:: PASSAGE ::
Comfy-Org/ComfyUI is the raw application. To use it on a Blackwell GPU you'd have to manually:

  • Figure out that PyTorch doesn't ship a standard pip wheel for CUDA 13.x and hunt down the correct wheel URLs
  • Compile SageAttention from source against the right CUDA/PyTorch combo
  • Find, download, and configure Nunchaku for NVFP4
  • Manage Python environment isolation yourself
  • Set up VRAM management flags
  • Handle model/output directory structure

loukaniko85/comfyui-blackwell-docker handles all of that:

Feature What it does
Blackwell CUDA 13.x PyTorch The official repo gives no guidance on this — wrong wheels break entirely
SageAttention pre-compiled Compiled from source against your exact CUDA+PyTorch at build time
Nunchaku / NVFP4 engine Wired in via wheels.txt with correct version matching
Bundled custom nodes Manager, GGUF, LTXVideo, and VibeVoice ready out of the box
System isolation Your host Python/CUDA environment is untouched
One-command startup docker-compose up -d vs a multi-step manual setup
Persistent volumes Models, outputs, nodes, workflows properly separated from the container
Custom node auto-deps startup.sh installs node requirements on restart — no manual pip work
Health monitoring Docker restarts the container automatically if ComfyUI crashes
Reproducible builds Pinned versions mean the same image builds consistently across machines

Why NVFP4 Matters

NVIDIA's Blackwell architecture introduces NVFP4, a 4-bit floating-point format that maintains quality while dramatically reducing memory usage and increasing speed. This isn't typical lossy compression — it's a hardware-accelerated precision format designed specifically for AI workloads.
:::
:: DATA ::
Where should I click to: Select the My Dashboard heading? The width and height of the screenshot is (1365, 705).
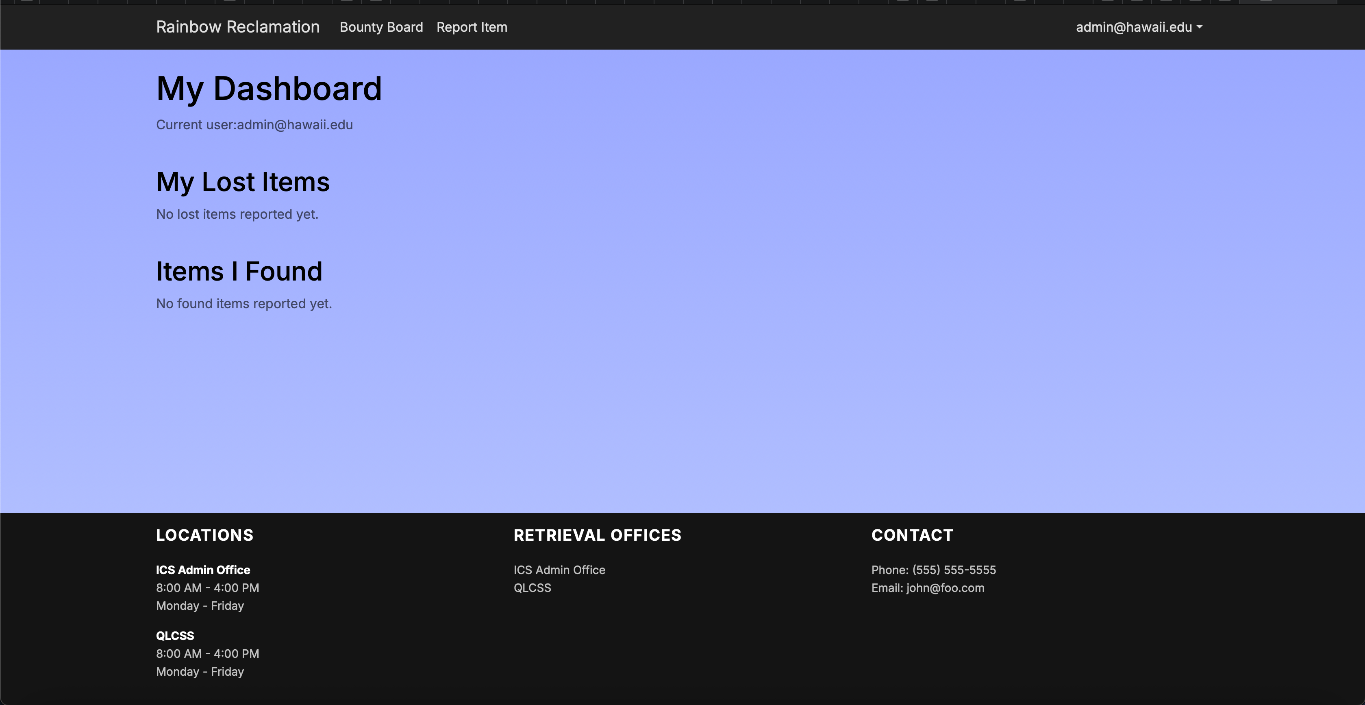pos(269,88)
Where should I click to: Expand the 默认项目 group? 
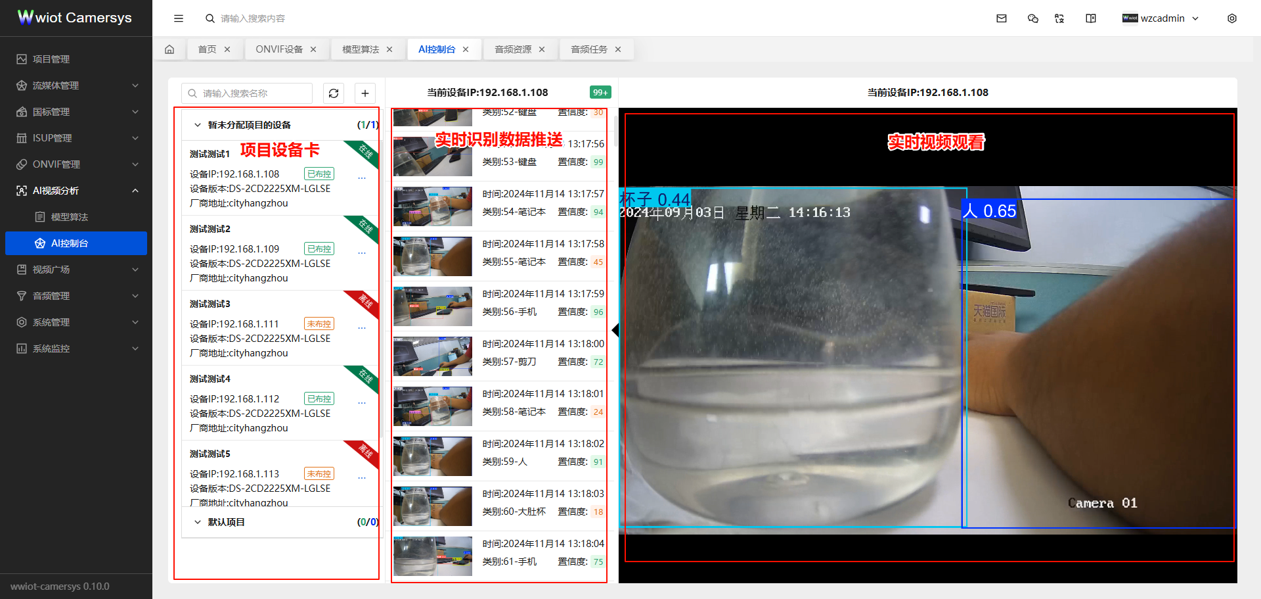[197, 522]
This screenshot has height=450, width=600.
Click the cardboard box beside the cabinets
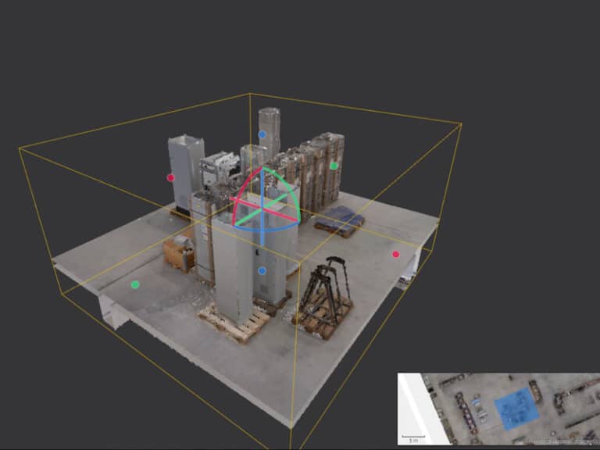(179, 252)
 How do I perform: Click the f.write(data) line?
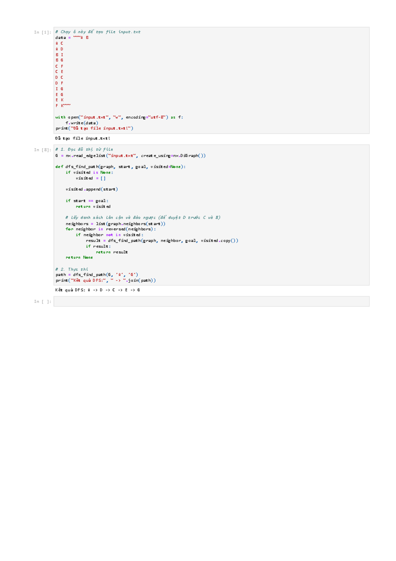coord(82,123)
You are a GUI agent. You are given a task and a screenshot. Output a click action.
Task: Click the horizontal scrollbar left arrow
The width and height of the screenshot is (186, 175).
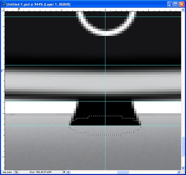68,172
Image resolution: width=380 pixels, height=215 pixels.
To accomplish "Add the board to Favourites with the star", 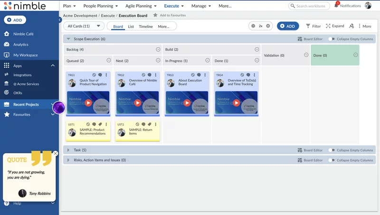I will point(155,16).
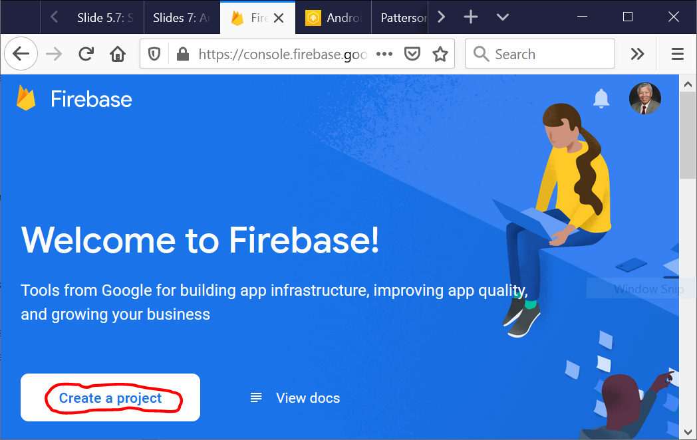
Task: Bookmark this page with star icon
Action: point(440,55)
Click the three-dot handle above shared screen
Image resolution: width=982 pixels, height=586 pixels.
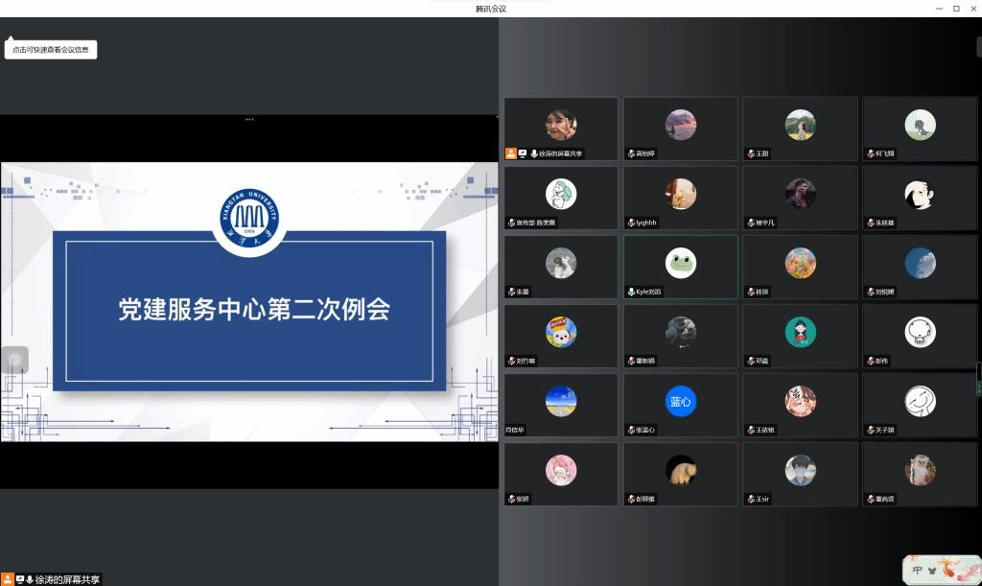tap(249, 119)

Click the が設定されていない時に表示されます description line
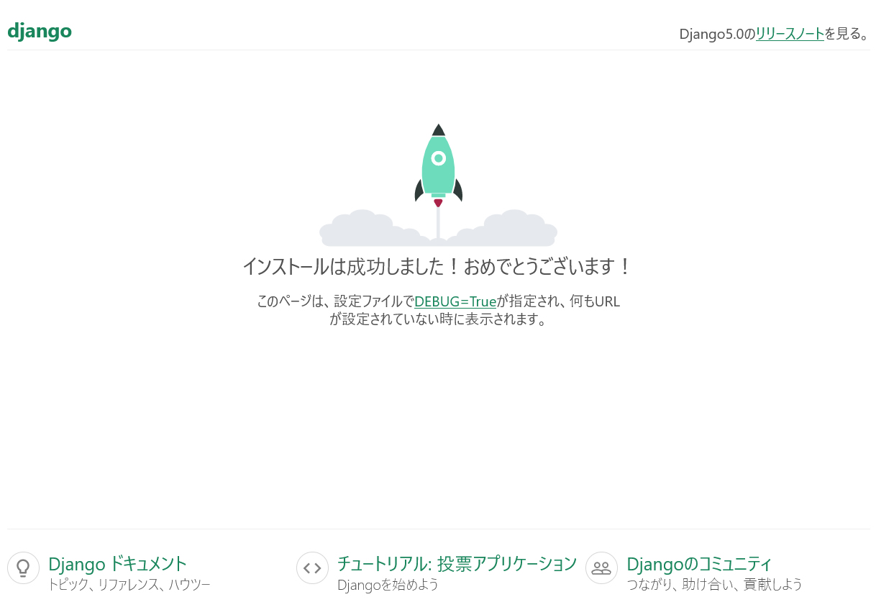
:::
▸ BRIEF
Name every custom node that the passage says comes bundled with loukaniko85/comfyui-blackwell-docker. The records stand apart from the passage and have no connection to it.

▸ SOLVED EXERCISE
Manager, GGUF, LTXVideo, VibeVoice